- _Short problem_:
Extract every line of the items below that contains the word "computer".
─── Records to use ───
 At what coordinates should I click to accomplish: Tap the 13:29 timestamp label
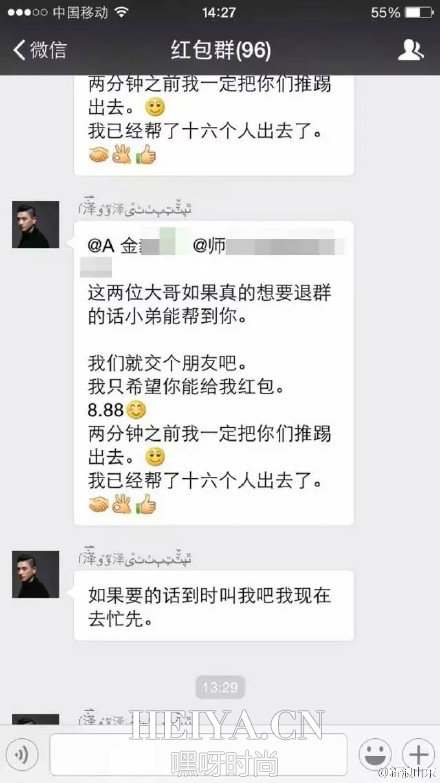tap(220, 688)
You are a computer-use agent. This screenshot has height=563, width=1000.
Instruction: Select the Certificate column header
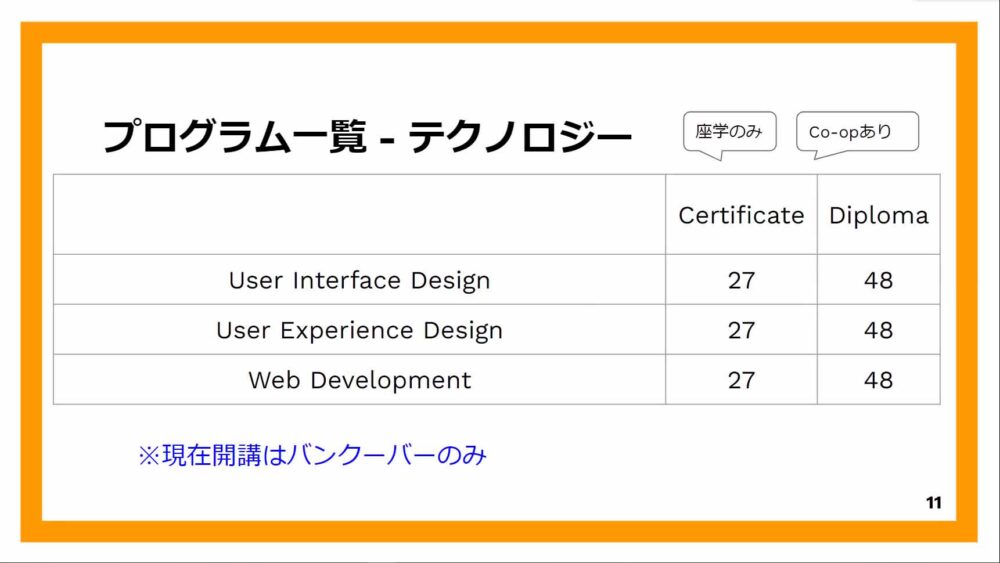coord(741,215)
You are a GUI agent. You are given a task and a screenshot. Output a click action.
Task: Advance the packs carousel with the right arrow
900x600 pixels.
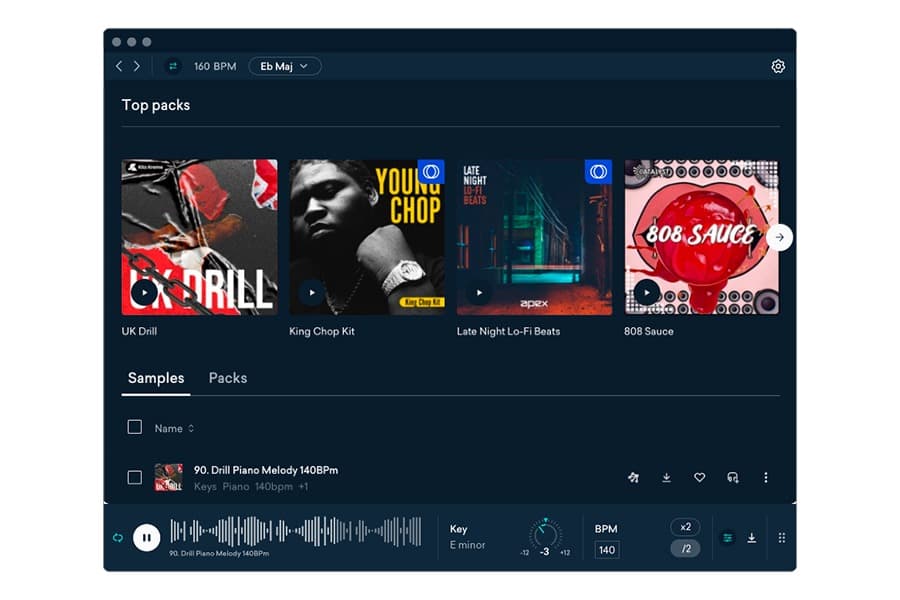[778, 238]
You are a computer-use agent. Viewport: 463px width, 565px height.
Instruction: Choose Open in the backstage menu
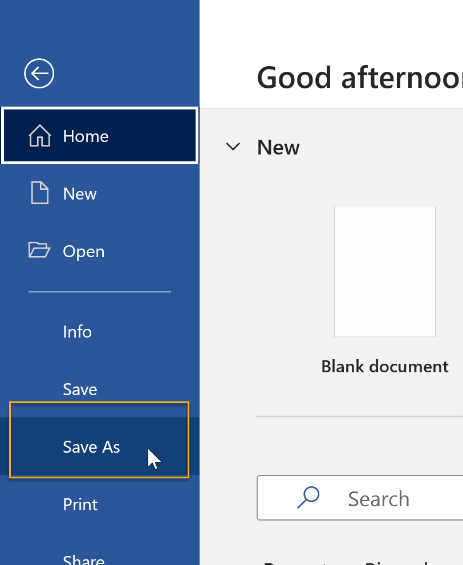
───
- _Completed task_:
You are a computer-use agent. This screenshot has height=563, width=1000.
You are a computer-use agent. Viewport: 463px width, 565px height.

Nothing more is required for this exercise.